DIRECTIONS: Set out exactly every line of the entries below, starting at the line that holds "Terms and Conditions (365, 2513)" and stopping after the line that holds "You are a GUI agent. The screenshot is 226×2576.".

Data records
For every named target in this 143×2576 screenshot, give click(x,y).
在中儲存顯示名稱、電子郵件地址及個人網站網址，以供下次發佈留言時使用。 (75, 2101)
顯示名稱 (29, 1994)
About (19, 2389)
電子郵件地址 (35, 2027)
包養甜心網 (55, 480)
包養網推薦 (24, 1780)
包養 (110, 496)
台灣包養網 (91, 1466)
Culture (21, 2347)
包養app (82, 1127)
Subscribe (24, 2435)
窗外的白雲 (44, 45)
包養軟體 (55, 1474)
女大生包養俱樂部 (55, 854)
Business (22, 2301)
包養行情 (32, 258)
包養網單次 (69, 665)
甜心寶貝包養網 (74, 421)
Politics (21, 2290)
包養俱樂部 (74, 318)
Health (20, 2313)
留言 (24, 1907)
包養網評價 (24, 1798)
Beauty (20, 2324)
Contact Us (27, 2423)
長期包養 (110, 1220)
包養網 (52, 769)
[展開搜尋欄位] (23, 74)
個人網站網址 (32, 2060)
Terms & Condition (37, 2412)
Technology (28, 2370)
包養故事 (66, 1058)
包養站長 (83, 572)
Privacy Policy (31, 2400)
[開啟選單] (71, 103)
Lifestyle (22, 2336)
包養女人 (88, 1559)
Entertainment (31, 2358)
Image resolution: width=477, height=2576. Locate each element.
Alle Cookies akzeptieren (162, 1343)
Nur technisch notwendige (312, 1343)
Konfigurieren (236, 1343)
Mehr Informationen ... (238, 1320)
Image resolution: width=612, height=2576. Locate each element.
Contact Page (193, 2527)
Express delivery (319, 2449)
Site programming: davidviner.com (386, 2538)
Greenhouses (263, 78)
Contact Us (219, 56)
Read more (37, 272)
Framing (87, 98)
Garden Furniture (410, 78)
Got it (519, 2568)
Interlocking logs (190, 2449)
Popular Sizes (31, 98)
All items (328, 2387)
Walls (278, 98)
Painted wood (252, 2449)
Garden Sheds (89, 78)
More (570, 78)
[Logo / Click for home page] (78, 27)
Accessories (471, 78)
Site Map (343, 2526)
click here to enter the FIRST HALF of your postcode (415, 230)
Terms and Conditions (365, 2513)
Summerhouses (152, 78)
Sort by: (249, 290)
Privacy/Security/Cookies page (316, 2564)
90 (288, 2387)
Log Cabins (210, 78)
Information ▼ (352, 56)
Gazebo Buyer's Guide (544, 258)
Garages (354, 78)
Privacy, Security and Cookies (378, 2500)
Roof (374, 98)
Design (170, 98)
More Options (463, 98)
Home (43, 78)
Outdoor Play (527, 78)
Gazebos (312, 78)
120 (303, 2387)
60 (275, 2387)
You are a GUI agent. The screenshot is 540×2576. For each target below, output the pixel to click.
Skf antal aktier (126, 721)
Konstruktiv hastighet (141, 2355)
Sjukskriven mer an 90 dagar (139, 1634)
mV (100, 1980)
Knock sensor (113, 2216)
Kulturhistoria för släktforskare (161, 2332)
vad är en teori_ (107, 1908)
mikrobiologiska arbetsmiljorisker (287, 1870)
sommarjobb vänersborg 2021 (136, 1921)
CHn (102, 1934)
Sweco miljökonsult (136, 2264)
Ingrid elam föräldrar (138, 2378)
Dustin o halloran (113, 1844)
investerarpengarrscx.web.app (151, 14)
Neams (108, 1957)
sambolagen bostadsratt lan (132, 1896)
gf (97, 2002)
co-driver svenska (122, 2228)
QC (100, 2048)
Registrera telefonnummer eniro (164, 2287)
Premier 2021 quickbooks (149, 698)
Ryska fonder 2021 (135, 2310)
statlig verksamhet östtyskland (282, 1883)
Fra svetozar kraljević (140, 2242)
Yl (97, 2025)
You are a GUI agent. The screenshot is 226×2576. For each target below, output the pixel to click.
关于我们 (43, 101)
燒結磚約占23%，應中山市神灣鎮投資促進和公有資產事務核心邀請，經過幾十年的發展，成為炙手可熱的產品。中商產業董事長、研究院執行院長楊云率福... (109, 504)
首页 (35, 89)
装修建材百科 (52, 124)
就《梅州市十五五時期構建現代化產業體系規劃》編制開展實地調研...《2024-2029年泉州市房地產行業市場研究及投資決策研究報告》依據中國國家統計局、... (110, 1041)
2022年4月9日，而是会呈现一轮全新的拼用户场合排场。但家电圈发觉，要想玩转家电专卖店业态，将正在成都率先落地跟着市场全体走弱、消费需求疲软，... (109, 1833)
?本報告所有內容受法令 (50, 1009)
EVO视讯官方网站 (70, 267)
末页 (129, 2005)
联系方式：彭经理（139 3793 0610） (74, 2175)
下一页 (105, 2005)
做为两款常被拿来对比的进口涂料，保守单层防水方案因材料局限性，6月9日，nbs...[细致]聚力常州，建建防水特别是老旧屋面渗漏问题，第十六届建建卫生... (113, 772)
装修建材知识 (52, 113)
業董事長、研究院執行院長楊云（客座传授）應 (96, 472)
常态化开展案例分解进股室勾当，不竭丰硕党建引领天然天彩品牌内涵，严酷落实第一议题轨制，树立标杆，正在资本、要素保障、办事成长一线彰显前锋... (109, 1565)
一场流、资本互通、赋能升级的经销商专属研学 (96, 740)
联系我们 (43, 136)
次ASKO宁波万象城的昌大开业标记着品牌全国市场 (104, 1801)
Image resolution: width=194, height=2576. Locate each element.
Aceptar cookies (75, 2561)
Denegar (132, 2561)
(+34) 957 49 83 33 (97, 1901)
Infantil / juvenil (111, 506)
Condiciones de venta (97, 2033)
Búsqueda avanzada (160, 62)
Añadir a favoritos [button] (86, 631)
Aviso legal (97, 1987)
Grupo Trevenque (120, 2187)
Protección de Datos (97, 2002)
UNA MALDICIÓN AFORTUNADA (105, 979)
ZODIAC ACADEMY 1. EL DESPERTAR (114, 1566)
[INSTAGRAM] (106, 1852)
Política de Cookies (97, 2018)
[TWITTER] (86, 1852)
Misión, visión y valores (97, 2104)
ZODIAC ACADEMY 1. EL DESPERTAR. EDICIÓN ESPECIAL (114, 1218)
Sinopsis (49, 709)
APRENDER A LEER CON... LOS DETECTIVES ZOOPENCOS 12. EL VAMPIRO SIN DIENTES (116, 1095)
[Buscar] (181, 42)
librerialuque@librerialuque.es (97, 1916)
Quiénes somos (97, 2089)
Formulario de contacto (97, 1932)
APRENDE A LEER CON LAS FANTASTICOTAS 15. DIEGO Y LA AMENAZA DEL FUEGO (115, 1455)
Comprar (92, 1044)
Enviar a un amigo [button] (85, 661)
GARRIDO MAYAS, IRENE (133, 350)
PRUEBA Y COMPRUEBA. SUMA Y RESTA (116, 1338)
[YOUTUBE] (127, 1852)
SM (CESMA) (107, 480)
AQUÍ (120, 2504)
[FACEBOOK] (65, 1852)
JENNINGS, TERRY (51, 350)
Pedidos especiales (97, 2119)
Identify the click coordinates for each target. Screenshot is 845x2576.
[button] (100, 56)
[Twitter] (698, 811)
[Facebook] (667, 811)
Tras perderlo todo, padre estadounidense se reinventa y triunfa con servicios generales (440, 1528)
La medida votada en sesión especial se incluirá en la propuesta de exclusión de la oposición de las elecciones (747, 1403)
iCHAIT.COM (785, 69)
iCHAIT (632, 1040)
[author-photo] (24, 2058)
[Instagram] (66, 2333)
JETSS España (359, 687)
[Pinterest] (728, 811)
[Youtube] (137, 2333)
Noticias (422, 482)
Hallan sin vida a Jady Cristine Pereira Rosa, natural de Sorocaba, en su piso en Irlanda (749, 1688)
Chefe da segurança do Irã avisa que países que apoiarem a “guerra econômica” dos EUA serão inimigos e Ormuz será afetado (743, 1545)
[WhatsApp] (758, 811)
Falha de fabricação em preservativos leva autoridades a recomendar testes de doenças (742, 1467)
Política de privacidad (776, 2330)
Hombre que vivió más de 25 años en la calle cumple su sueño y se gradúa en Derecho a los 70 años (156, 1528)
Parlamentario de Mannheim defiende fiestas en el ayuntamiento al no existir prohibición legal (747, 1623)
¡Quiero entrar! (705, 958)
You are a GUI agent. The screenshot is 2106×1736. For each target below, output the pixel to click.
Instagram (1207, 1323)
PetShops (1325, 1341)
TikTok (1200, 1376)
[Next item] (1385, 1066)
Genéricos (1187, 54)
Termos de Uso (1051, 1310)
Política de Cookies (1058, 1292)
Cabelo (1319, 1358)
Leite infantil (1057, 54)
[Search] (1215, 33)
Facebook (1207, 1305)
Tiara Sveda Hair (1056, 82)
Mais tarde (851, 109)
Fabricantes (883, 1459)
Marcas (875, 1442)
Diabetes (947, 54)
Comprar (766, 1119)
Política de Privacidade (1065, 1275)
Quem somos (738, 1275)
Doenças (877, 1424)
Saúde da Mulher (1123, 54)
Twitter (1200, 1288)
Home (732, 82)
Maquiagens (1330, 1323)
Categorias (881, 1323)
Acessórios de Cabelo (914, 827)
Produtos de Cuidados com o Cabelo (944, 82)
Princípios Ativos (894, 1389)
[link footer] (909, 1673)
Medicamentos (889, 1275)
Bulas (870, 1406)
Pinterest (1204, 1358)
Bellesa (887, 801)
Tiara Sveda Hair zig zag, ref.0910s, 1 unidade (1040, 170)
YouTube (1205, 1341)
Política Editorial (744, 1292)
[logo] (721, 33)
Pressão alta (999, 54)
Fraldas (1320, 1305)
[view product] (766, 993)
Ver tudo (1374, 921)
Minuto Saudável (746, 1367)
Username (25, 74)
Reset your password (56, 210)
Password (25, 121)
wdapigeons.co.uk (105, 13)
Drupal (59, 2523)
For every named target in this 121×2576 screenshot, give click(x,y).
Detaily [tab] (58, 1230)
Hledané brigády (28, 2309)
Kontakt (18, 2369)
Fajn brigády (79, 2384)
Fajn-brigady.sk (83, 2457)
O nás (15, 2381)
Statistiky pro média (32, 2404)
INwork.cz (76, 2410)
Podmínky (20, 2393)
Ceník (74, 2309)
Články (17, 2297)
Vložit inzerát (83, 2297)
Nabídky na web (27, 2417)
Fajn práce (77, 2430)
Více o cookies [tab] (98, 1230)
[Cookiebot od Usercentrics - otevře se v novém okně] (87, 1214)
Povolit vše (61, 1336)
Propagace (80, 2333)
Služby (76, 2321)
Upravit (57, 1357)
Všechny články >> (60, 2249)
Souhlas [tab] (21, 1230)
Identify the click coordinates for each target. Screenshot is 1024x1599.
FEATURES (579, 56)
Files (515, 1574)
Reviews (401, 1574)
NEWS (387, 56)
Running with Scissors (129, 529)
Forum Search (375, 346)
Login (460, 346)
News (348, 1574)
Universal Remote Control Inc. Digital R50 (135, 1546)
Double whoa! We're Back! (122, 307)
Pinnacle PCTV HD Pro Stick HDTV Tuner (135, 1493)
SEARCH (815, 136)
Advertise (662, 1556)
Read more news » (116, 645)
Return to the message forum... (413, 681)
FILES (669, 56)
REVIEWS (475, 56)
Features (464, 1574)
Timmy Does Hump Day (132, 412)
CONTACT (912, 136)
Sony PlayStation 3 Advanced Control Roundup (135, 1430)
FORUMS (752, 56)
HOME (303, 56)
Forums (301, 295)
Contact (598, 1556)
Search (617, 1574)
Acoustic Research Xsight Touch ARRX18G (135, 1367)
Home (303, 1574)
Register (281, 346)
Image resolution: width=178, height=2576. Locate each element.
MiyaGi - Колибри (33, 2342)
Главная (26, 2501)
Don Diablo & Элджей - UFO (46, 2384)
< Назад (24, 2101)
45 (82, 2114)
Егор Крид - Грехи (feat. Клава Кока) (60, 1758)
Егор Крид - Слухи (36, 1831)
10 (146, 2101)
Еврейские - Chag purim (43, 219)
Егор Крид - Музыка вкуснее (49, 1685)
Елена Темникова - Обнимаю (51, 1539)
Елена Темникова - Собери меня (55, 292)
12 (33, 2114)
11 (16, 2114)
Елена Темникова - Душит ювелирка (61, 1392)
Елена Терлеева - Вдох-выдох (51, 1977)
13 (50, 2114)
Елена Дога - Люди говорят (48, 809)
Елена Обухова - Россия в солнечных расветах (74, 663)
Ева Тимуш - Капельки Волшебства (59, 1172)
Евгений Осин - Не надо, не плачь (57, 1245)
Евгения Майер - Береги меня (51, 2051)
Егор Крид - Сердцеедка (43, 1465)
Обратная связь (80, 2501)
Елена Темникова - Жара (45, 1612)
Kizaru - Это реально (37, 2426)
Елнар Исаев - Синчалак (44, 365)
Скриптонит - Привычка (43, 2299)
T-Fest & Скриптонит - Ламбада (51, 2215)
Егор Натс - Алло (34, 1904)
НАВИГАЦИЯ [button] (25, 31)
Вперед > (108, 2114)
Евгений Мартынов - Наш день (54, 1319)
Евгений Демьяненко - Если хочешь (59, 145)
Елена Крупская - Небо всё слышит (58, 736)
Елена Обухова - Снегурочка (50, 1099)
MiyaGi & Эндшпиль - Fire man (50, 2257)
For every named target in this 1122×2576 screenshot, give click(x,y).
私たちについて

SOLVED PROBLEM:
Terms and Conditions (365, 2513)
Summerhouses (152, 78)
Sort by: (249, 290)
Privacy/Security/Cookies page (316, 2564)
90 (288, 2387)
Log Cabins (210, 78)
Information ▼ (352, 56)
Gazebo Buyer's Guide (544, 258)
Garages (354, 78)
Privacy, Security and Cookies (378, 2500)
Roof (374, 98)
Design (170, 98)
More Options (463, 98)
Home (43, 78)
Outdoor Play (527, 78)
Gazebos (312, 78)
120 (303, 2387)
60 (275, 2387)
You are a GUI agent. The screenshot is 540×2576. For each target below, output the pixel to click.
Skf antal aktier (126, 721)
Konstruktiv hastighet (141, 2355)
Sjukskriven mer an 90 dagar (139, 1634)
mV (100, 1980)
Knock sensor (113, 2216)
Kulturhistoria för släktforskare (161, 2332)
vad är en teori_ (107, 1908)
mikrobiologiska arbetsmiljorisker (287, 1870)
sommarjobb vänersborg 2021 (136, 1921)
CHn (102, 1934)
Sweco miljökonsult (136, 2264)
Ingrid elam föräldrar (138, 2378)
Dustin o halloran (113, 1844)
investerarpengarrscx.web.app (151, 14)
Neams (108, 1957)
sambolagen bostadsratt lan (132, 1896)
gf (97, 2002)
co-driver svenska (122, 2228)
QC (100, 2048)
Registrera telefonnummer eniro (164, 2287)
Premier 2021 quickbooks (149, 698)
Ryska fonder 2021 (135, 2310)
statlig verksamhet östtyskland (282, 1883)
Fra svetozar kraljević (140, 2242)
Yl (97, 2025)
You are a GUI agent. The screenshot is 226×2576. For each target below, output the pixel to click.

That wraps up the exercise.